## WHAT THIS TASK INVOLVES
Reproduce the listing below with "computer-use agent" swapped for "screen agent" at every occurrence. Leave everything else unchanged.
====
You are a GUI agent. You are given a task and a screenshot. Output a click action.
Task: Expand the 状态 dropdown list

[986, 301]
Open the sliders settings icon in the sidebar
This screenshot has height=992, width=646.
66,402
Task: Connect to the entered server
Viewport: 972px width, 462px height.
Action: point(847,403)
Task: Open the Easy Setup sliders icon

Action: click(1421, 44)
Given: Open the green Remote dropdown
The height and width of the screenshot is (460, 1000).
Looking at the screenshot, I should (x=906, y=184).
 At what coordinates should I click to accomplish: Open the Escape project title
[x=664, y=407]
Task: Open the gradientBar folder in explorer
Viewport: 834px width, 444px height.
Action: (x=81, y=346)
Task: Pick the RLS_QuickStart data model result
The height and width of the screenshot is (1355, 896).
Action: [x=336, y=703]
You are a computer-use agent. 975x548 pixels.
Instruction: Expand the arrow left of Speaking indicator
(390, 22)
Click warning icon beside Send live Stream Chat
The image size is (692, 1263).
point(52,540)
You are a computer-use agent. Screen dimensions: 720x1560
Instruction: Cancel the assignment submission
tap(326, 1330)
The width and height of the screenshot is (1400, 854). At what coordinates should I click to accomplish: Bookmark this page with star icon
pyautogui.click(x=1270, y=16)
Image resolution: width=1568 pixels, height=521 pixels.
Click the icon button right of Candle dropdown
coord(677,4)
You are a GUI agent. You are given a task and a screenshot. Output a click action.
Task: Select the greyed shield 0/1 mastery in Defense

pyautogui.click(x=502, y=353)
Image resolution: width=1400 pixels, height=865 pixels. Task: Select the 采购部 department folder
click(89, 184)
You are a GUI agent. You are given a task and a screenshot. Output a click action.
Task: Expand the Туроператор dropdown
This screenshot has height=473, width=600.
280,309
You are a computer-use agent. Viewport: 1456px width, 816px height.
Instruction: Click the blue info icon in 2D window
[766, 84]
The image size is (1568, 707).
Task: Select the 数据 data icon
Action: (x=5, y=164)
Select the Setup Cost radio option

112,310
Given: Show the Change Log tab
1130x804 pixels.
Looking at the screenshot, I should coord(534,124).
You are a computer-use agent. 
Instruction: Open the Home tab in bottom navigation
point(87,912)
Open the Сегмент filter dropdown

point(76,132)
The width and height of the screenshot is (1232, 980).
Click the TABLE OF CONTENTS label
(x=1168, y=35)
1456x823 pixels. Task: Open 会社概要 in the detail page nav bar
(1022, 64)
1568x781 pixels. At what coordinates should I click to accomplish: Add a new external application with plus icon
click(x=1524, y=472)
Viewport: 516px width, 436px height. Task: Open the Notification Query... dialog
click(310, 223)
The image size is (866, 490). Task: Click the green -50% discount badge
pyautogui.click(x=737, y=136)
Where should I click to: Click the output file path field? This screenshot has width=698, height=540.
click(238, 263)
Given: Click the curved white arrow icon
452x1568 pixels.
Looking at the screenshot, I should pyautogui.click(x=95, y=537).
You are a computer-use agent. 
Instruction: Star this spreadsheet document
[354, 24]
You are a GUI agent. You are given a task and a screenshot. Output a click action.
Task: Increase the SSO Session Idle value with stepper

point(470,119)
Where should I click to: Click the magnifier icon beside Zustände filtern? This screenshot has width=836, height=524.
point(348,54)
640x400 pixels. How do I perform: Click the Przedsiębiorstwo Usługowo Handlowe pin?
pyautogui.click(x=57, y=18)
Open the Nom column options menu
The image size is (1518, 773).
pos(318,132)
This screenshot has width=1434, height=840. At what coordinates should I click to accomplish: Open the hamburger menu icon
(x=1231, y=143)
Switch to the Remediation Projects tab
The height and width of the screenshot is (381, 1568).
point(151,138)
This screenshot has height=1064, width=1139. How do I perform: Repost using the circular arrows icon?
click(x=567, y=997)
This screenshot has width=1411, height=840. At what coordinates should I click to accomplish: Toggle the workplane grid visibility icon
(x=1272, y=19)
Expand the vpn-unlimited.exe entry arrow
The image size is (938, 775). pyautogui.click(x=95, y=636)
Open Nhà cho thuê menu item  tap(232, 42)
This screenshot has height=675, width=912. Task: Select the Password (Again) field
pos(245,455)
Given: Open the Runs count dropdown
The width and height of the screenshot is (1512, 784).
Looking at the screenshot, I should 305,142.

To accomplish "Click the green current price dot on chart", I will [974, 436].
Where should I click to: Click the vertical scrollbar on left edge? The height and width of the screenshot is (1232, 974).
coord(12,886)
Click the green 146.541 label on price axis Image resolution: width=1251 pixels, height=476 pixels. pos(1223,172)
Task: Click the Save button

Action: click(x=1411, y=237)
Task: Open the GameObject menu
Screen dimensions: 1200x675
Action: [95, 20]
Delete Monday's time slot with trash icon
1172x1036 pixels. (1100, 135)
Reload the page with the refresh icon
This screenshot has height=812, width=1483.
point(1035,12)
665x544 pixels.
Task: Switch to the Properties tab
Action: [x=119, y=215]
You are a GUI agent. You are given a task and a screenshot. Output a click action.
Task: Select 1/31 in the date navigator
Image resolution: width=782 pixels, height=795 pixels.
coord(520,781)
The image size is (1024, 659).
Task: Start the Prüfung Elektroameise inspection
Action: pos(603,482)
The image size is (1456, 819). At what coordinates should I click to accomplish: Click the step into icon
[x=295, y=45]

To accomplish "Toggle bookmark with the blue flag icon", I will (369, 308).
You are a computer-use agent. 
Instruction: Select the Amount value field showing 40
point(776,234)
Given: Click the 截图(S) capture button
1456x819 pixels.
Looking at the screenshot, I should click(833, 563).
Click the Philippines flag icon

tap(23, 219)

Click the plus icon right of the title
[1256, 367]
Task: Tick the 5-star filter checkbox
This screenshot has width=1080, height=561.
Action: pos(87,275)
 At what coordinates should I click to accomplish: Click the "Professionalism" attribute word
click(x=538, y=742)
====
## EXERCISE ANSWER
You are a GUI agent. You are given a task and a screenshot. Output a click action.
Task: Expand the 状态 dropdown list

[986, 301]
Open the sliders settings icon in the sidebar
This screenshot has height=992, width=646.
66,402
Task: Connect to the entered server
Viewport: 972px width, 462px height.
Action: point(847,403)
Task: Open the Easy Setup sliders icon

Action: click(1421, 44)
Given: Open the green Remote dropdown
The height and width of the screenshot is (460, 1000).
Looking at the screenshot, I should (x=906, y=184).
 At what coordinates should I click to accomplish: Open the Escape project title
[x=664, y=407]
Task: Open the gradientBar folder in explorer
Viewport: 834px width, 444px height.
Action: (x=81, y=346)
Task: Pick the RLS_QuickStart data model result
The height and width of the screenshot is (1355, 896).
Action: [x=336, y=703]
You are a screen agent. 975x548 pixels.
Instruction: Expand the arrow left of Speaking indicator
(390, 22)
Click warning icon beside Send live Stream Chat
The image size is (692, 1263).
point(52,540)
You are a screen agent. Screen dimensions: 720x1560
Instruction: Cancel the assignment submission
tap(326, 1330)
The width and height of the screenshot is (1400, 854). At what coordinates should I click to accomplish: Bookmark this page with star icon
pyautogui.click(x=1270, y=16)
Image resolution: width=1568 pixels, height=521 pixels.
Click the icon button right of Candle dropdown
coord(677,4)
You are a GUI agent. You are given a task and a screenshot. Output a click action.
Task: Select the greyed shield 0/1 mastery in Defense

pyautogui.click(x=502, y=353)
Image resolution: width=1400 pixels, height=865 pixels. Task: Select the 采购部 department folder
click(89, 184)
You are a GUI agent. You are given a task and a screenshot. Output a click action.
Task: Expand the Туроператор dropdown
This screenshot has height=473, width=600.
280,309
You are a screen agent. Viewport: 1456px width, 816px height.
Instruction: Click the blue info icon in 2D window
[766, 84]
The image size is (1568, 707).
Task: Select the 数据 data icon
Action: (x=5, y=164)
Select the Setup Cost radio option

112,310
Given: Show the Change Log tab
1130x804 pixels.
Looking at the screenshot, I should coord(534,124).
You are a screen agent. 
Instruction: Open the Home tab in bottom navigation
point(87,912)
Open the Сегмент filter dropdown

point(76,132)
The width and height of the screenshot is (1232, 980).
Click the TABLE OF CONTENTS label
(x=1168, y=35)
1456x823 pixels. Task: Open 会社概要 in the detail page nav bar
(1022, 64)
1568x781 pixels. At what coordinates should I click to accomplish: Add a new external application with plus icon
click(x=1524, y=472)
Viewport: 516px width, 436px height. Task: Open the Notification Query... dialog
click(310, 223)
The image size is (866, 490). Task: Click the green -50% discount badge
pyautogui.click(x=737, y=136)
Where should I click to: Click the output file path field? This screenshot has width=698, height=540.
click(238, 263)
Given: Click the curved white arrow icon
452x1568 pixels.
Looking at the screenshot, I should pyautogui.click(x=95, y=537).
You are a screen agent. 
Instruction: Star this spreadsheet document
[354, 24]
You are a GUI agent. You are given a task and a screenshot. Output a click action.
Task: Increase the SSO Session Idle value with stepper

point(470,119)
Where should I click to: Click the magnifier icon beside Zustände filtern? This screenshot has width=836, height=524.
point(348,54)
640x400 pixels. How do I perform: Click the Przedsiębiorstwo Usługowo Handlowe pin?
pyautogui.click(x=57, y=18)
Open the Nom column options menu
The image size is (1518, 773).
pos(318,132)
This screenshot has width=1434, height=840. At what coordinates should I click to accomplish: Open the hamburger menu icon
(x=1231, y=143)
Switch to the Remediation Projects tab
The height and width of the screenshot is (381, 1568).
point(151,138)
This screenshot has height=1064, width=1139. How do I perform: Repost using the circular arrows icon?
click(x=567, y=997)
This screenshot has width=1411, height=840. At what coordinates should I click to accomplish: Toggle the workplane grid visibility icon
(x=1272, y=19)
Expand the vpn-unlimited.exe entry arrow
The image size is (938, 775). pyautogui.click(x=95, y=636)
Open Nhà cho thuê menu item  tap(232, 42)
This screenshot has height=675, width=912. Task: Select the Password (Again) field
pos(245,455)
Given: Open the Runs count dropdown
The width and height of the screenshot is (1512, 784).
Looking at the screenshot, I should 305,142.

To accomplish "Click the green current price dot on chart", I will [974, 436].
Where should I click to: Click the vertical scrollbar on left edge? The height and width of the screenshot is (1232, 974).
coord(12,886)
Click the green 146.541 label on price axis Image resolution: width=1251 pixels, height=476 pixels. pos(1223,172)
Task: Click the Save button

Action: click(x=1411, y=237)
Task: Open the GameObject menu
Screen dimensions: 1200x675
Action: [95, 20]
Delete Monday's time slot with trash icon
1172x1036 pixels. (1100, 135)
Reload the page with the refresh icon
This screenshot has height=812, width=1483.
point(1035,12)
665x544 pixels.
Task: Switch to the Properties tab
Action: [x=119, y=215]
You are a GUI agent. You are given a task and a screenshot. Output a click action.
Task: Select 1/31 in the date navigator
Image resolution: width=782 pixels, height=795 pixels.
coord(520,781)
The image size is (1024, 659).
Task: Start the Prüfung Elektroameise inspection
Action: pos(603,482)
The image size is (1456, 819). At what coordinates should I click to accomplish: Click the step into icon
[x=295, y=45]

To accomplish "Toggle bookmark with the blue flag icon", I will (369, 308).
You are a screen agent. 
Instruction: Select the Amount value field showing 40
point(776,234)
Given: Click the 截图(S) capture button
1456x819 pixels.
Looking at the screenshot, I should click(833, 563).
Click the Philippines flag icon

tap(23, 219)

Click the plus icon right of the title
[1256, 367]
Task: Tick the 5-star filter checkbox
This screenshot has width=1080, height=561.
Action: pos(87,275)
 At what coordinates should I click to accomplish: Click the "Professionalism" attribute word
click(x=538, y=742)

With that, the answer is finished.